After a day spent running errands in the rain, this warm LEGO bath built by Isaac W. looks so inviting. I love all the great techniques employed here. The upside-down sloped panel for the sink is wonderful! I don’t know if I’ve ever seen that part used in such a perfect way. The design on the cabinet to the right is beautiful, managing to use window inserts without the associated frame thanks to a great connection. And, while it may be simple, the bottle of shampoo is the exact splash of lavender this build needed.
When you think of the Victorian era, you might think of the glamour of steam trains, big mustaches, and even bigger tophats. What you might not think of is something we take for granted nowadays – the humble bathroom, still something of a luxury back then. Even the most well-to-do might only bathe once a month. And what better place to do so than in Marcin Otreba‘s stylish LEGO bathroom? The goldwork makes it look fit for royalty! Just make sure they don’t spot that two of their crowns have been used for a vase and light fitting base. The tiling could perhaps use a touch-up as well. Despite its opulent glamour, it feels lived-in, as if many a minifigure has washed here. In a way, that makes the build all the more impressive!

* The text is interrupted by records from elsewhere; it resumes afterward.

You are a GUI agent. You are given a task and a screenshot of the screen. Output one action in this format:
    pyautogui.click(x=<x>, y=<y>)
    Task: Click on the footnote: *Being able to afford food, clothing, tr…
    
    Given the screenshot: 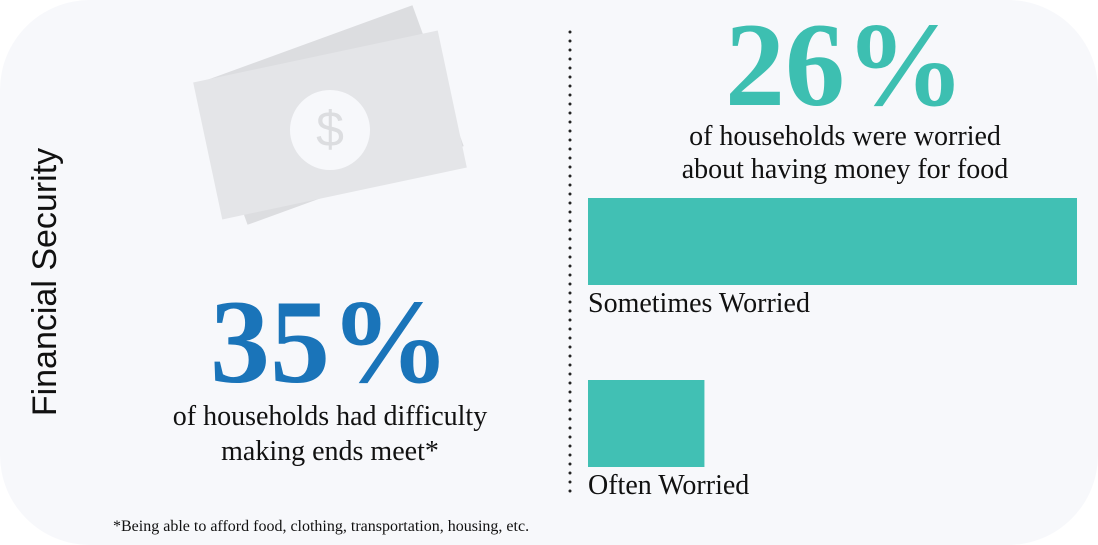 What is the action you would take?
    pyautogui.click(x=321, y=526)
    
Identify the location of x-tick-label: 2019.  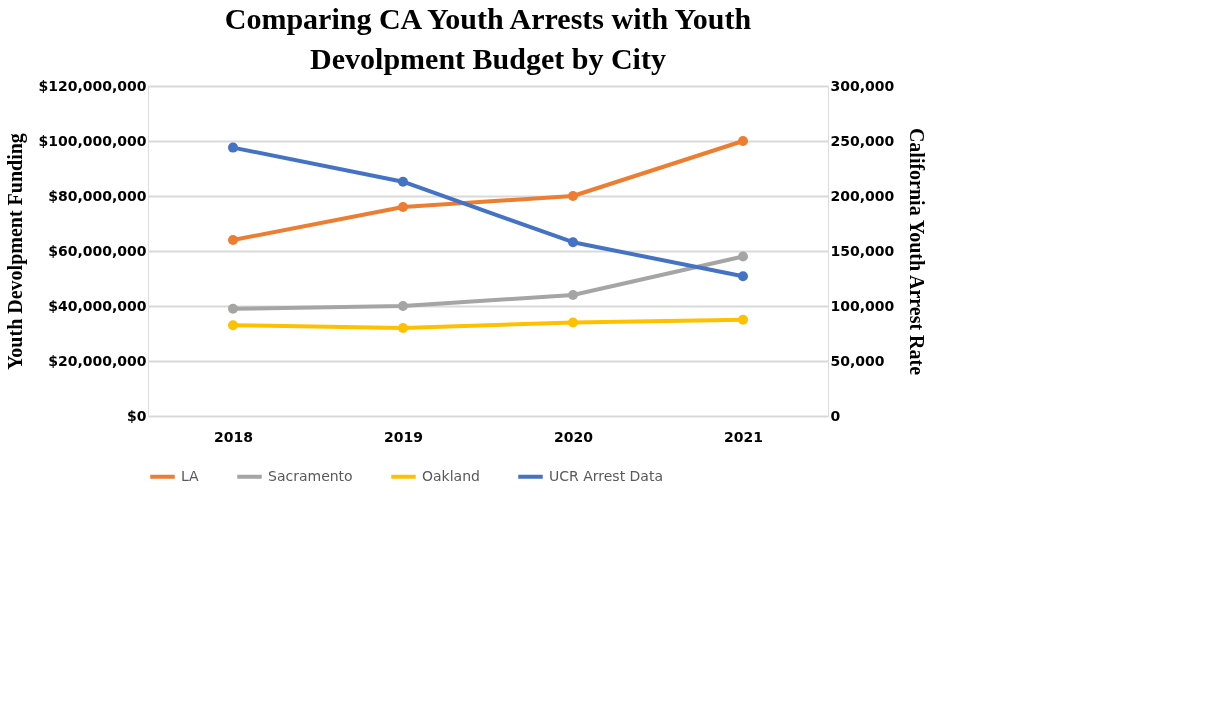
(404, 436).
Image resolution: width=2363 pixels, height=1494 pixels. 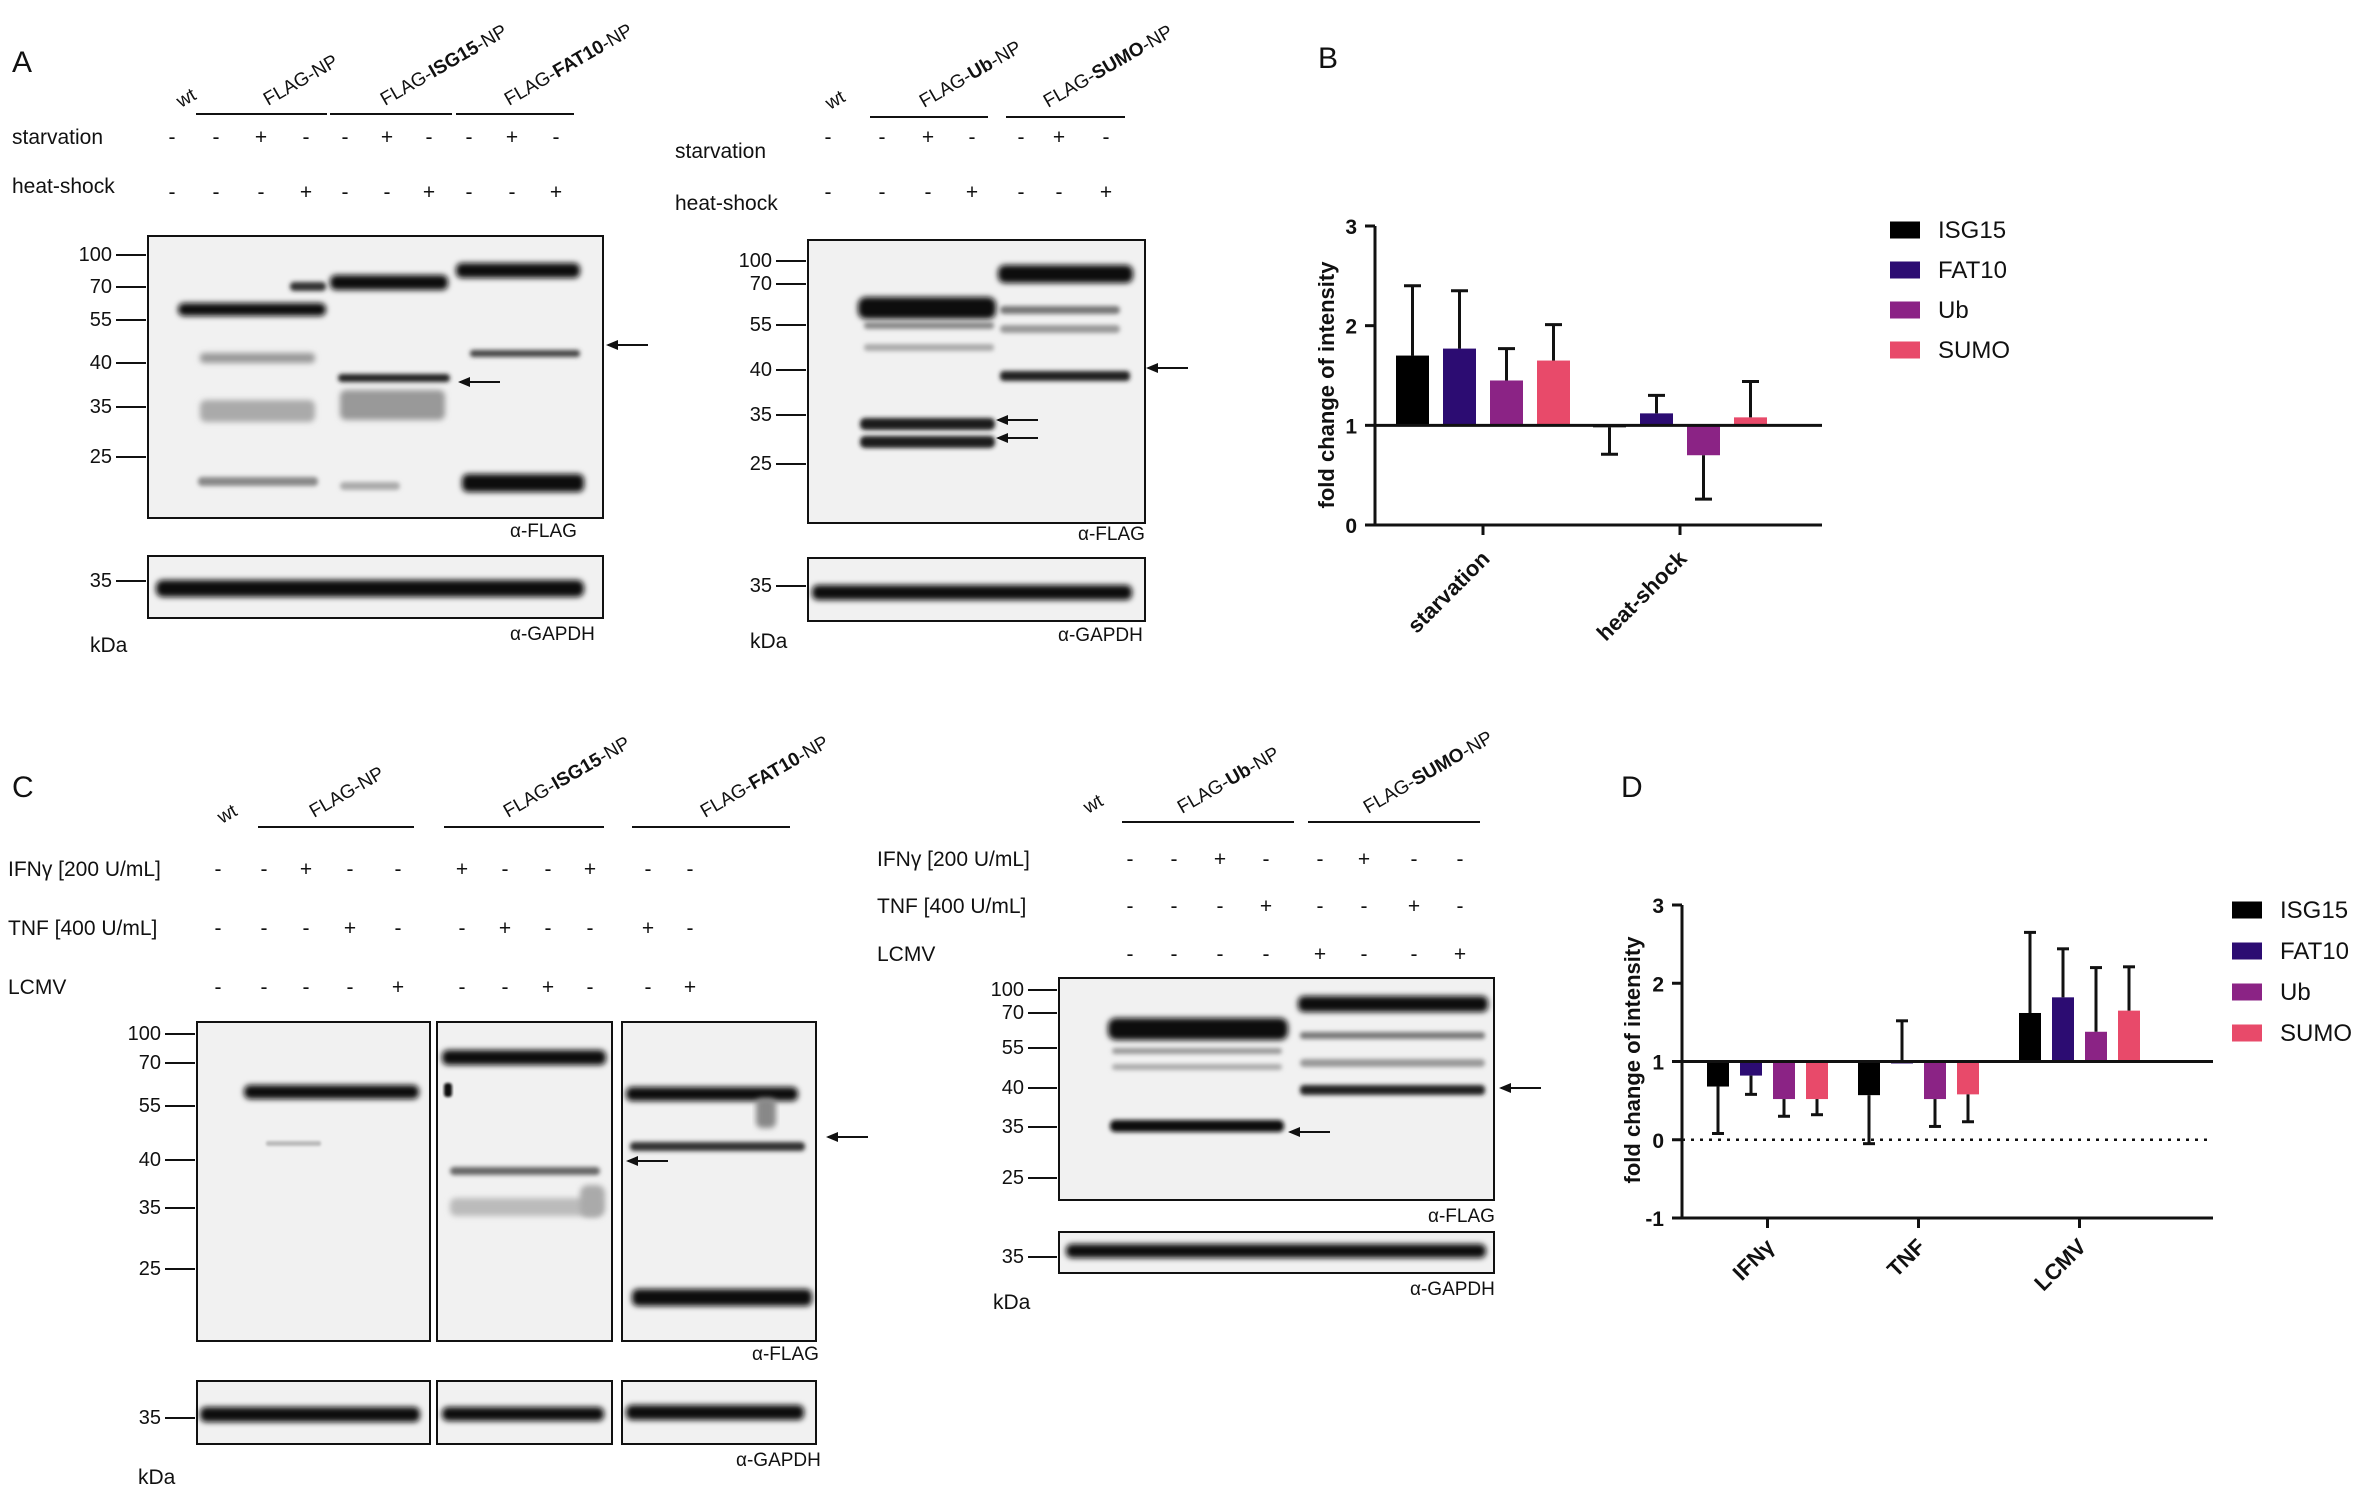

As much as I love the LEGO Harry Potter sets I have to admit one thing. The scale they are built in does not lend itself to adding the amount of details I’d love to see. LEGO fan creations however never stop to amaze me. One of these creations is Moaning Myrtle by Caleb Schilling. Caleb built the prefects’ bathroom from Harry Potter and the Goblet of Fire. The use of the white half round tiles to add marble details to the bathtub wall looks splendid. It is also nice to see the Fabuland flask being used in a modern day creation. It is a bit bigger than minifigure scale but it works perfectly in this setting. Using old school lace fences to create the stained glass windows is a really nice touch. I love how the light appears to be peeking through all the trans clear plates.
After a hard day at work it’s nice to sit and…um…write and edit for Brothers Brick. Ok, maybe tonight is a no-go, but on my nights off, I ought to take the advice of LEGO builder Adrian Drake, clear my calendar and soak in a tub. He has presented a large-scale diorama of a lady relaxing in a bubble bath. The bubbles, the shape of the tub, the faucet, even the scenery out the window are all top notch. My favorite detail, however, is the diamond checker pattern on the floor. It’s not an easy feat when LEGO bricks prefer to be laid out at ninety degree intervals. While ladies are typically more fond of bubblebaths than men, I’d like to remind the fellas that you ought to treat yourself to a hot soak occasionally, even if you are a surly Sasquatch of a dude like me. Wine and candles may enhance the relaxing experience. But remember, always burn candles responsibly.
When I was a kid I fondly remember the Playmobil houses my friends used to own. You couldn’t build anything from them but they were packed with small little details, which I loved! I always wondered if LEGO would ever produce something of that sort. LEGO never did but Jonas Kramm sure did! Let’s get started!
There are a couple of things that I envy about this build by Krzysztof J. First and foremost is that bathtub. Owning a giant claw-footed tub like that is long term goal for me. But, just behind that material greed, is envy of the skill involved in rendering this scene. Creating human-proportioned figures out of LEGO is no easy feat, and there are some great techniques in play here. In particular, I like the Aztec shield earrings and the wedges for hands. The way the balance of the figure is hidden beneath the surface of the 1×2 brick “water” disguises necessary seams and provides just a touch of privacy to an intimate moment.
But back to that tub. I love the gently sloping angles on the sizes, the sturdy construction of the legs, and the attention to detail in the overflow drain and hand-held faucet. Little touches like the alternation between solid and hollow studs in the detailing at the bottom of the basin add just the right touch of realism.
The rest of the scene is also worth investigating. The pump-soap dispenser makes great use of transparent 2×2 brick, and the bath mat feels like it has the right texture. Even the base is pretty sweet, with a nice inlaid tile floor. Next time I try and relax, I only hope I can do so in such nice surroundings.
Indoor plumbing is the best invention since…well, indoor plumbing. You can flush away all your troubles and it all goes away-somewhere. Out of sight, out of mind, right? But sometimes your troubles come back to haunt you. That’s when you got to call in the professionals. They’ll charge you an arm and a leg but…whaddaya gonna do? Martin van Wezel has built a dynamic LEGO vignette of a scene we can only hope will never happen to us. The good news is if you were looking for a dramatic water fountain in your bathroom like rich people have in their gardens, then this scenario has you covered. It looks like Martin simulated the water gush using energy effects; parts currently only available in five sets in this color.